久しぶりの更新です。また嫌な季節になりました。年度末です。
なぜだか押せ押せでバタバタになってしまうのです、毎年。

特に、今年は、年明けからずっとある制作物にかかりきりでした。
小学生向け環境教育副教材です。
本格的な教材づくり、教育分野の仕事は初めてだったのですが、これが予想以上に手強くて。
どんなに噛み砕いて優しく書いているつもりでも、「子どもはわからない」とダメ出しされ、ある定義・用語・状況の説明を、普段何気なく使っている言葉を使わずに、別の言葉に置き換えて子どもにわかるように書くことって、何て難しいのだろうかと痛感しました。
はるか昔の教育実習を思い出しつつ、教育現場の「今」もわからないまま四苦八苦しながら、1時間(45分)の学習指導案(授業例)も作成しました(もちろん、最終的には現役の先生のチェックをいただきましたが)。

しかし、最近の小学校の教科書には驚きました。
参考にしたのは小学4年生の「社会」の教科書だったのですが、私の時代に比べて文章が減っています。

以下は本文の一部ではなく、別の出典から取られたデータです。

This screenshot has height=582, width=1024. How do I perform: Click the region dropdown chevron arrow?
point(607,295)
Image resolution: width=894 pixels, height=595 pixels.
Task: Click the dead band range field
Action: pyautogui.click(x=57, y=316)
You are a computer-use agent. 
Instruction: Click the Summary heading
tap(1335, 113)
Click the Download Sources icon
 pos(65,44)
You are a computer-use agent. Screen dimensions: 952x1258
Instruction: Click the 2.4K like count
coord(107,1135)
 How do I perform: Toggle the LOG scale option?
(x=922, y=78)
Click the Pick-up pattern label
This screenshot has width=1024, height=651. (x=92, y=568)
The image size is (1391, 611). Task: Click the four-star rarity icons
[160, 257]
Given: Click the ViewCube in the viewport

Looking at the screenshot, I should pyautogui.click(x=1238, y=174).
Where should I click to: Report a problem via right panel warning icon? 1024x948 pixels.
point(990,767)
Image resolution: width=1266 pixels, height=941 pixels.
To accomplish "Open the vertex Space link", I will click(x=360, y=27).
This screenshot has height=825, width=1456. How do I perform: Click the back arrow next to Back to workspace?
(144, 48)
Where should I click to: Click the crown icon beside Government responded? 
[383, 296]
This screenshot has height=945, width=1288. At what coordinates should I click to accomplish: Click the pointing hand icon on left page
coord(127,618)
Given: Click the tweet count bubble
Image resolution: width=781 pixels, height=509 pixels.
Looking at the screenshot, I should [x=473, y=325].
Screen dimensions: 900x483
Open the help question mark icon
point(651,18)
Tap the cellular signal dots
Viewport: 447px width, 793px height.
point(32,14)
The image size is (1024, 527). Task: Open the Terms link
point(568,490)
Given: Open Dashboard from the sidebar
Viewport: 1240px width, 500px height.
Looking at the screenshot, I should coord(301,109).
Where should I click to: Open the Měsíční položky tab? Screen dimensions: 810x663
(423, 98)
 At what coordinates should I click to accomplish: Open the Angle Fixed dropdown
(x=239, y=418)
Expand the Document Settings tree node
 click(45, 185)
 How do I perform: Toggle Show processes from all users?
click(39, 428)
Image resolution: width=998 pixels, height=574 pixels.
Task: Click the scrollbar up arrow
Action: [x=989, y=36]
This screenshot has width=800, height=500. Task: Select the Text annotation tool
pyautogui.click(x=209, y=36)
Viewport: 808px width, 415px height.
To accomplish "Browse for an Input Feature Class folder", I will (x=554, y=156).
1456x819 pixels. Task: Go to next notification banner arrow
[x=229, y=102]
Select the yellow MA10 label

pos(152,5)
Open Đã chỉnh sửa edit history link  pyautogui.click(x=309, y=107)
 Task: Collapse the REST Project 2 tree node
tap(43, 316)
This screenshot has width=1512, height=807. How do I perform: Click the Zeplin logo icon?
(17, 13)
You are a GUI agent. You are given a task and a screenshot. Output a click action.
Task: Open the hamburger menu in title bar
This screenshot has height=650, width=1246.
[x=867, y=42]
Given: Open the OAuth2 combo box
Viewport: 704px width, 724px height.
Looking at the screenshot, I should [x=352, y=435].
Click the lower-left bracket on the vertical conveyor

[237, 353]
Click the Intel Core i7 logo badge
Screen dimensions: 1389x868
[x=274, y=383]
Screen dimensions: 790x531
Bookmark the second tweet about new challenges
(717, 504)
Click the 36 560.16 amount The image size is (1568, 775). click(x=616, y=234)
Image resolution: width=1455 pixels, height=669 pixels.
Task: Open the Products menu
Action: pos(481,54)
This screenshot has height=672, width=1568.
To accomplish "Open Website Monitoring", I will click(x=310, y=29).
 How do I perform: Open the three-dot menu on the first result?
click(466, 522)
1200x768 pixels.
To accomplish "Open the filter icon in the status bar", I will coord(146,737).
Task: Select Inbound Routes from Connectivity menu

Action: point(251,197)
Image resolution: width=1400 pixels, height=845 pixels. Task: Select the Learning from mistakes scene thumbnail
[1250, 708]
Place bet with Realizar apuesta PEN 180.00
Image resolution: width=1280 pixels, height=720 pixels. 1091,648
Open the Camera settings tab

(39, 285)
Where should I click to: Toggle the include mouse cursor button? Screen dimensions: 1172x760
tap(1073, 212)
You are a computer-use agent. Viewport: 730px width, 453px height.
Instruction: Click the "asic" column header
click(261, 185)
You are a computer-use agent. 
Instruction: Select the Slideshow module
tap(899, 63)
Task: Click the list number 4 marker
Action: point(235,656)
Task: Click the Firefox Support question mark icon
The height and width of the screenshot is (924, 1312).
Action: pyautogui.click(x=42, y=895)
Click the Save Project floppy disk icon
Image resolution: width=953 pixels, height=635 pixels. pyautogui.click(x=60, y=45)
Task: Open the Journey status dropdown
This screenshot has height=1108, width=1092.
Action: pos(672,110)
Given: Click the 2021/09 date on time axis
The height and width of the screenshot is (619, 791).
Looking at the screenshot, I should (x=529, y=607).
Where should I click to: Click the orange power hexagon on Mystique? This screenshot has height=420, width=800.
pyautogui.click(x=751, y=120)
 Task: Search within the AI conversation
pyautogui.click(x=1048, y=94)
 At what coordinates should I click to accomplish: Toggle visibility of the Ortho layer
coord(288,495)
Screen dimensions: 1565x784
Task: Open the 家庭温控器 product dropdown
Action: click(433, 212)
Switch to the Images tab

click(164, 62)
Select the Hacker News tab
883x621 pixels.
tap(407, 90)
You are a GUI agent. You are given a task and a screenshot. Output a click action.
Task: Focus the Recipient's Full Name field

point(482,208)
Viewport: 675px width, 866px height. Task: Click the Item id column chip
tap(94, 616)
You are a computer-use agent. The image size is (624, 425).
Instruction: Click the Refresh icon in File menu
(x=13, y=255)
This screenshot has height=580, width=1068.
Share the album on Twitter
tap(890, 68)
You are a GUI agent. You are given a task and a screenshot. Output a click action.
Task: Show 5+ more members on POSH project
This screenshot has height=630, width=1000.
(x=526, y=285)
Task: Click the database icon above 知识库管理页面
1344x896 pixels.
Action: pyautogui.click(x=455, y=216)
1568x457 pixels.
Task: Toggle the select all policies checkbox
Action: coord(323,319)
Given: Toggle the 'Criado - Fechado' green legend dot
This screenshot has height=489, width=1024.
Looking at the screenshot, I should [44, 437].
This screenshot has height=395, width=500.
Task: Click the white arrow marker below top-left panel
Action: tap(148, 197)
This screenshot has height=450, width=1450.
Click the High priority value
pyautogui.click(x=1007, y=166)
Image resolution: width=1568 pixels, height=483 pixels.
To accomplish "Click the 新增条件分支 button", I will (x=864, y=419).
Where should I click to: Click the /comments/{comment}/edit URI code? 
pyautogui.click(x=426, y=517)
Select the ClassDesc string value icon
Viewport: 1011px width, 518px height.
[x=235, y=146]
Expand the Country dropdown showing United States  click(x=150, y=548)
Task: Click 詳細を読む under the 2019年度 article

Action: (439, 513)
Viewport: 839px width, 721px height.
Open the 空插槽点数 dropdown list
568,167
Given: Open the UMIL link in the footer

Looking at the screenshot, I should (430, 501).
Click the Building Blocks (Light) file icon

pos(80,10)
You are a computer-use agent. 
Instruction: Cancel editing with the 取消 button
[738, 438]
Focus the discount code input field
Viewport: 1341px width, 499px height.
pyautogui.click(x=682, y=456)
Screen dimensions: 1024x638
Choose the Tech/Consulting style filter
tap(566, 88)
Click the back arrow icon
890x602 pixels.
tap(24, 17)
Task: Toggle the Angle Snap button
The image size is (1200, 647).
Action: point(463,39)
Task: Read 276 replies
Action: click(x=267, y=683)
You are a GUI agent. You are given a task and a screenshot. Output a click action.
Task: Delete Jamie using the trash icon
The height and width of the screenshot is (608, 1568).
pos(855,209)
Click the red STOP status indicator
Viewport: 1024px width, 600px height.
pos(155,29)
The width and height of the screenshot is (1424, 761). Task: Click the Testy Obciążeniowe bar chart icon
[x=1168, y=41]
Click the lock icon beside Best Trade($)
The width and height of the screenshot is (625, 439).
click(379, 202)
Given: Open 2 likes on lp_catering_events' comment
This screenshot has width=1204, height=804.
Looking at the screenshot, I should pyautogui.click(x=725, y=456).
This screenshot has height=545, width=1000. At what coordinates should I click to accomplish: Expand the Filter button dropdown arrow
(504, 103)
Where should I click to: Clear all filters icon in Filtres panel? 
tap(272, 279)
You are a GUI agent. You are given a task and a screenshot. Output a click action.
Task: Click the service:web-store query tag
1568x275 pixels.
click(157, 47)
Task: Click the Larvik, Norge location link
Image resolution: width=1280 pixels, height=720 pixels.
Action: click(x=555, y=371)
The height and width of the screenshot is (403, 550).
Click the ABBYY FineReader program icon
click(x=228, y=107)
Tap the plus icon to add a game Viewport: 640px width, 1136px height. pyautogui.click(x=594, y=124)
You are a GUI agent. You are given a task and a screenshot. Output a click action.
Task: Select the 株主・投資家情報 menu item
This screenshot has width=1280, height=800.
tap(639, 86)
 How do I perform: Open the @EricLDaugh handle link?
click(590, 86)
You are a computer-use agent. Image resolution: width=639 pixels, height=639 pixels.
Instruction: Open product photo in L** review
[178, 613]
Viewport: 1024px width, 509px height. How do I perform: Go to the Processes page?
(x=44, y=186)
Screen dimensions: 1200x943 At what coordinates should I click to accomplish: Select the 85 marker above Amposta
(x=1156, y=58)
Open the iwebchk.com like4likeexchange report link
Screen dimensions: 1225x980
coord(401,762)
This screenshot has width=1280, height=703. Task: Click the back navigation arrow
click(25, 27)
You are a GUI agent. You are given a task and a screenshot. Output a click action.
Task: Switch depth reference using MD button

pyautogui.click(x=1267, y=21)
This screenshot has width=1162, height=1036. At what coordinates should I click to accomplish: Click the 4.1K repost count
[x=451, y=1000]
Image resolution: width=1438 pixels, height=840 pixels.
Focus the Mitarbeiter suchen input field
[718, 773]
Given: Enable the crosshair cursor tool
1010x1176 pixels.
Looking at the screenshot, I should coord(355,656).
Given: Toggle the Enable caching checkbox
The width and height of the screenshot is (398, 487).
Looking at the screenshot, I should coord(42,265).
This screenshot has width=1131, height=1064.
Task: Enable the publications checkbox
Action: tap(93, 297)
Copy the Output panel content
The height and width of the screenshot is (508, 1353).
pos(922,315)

代わりに、同じ年頃の登場人物の会話が多用されており、それを読むことで思考や学習活動が促されるよう工夫されています。それはそれで、効果的なのかもしれませんが、私はどうも小4の教科書にしては「幼稚」な感じを抱きました。どらえもんのキャラクターたちが案内する誌面には、子どもに媚びる大人の姿が透けて見えるような気もしました。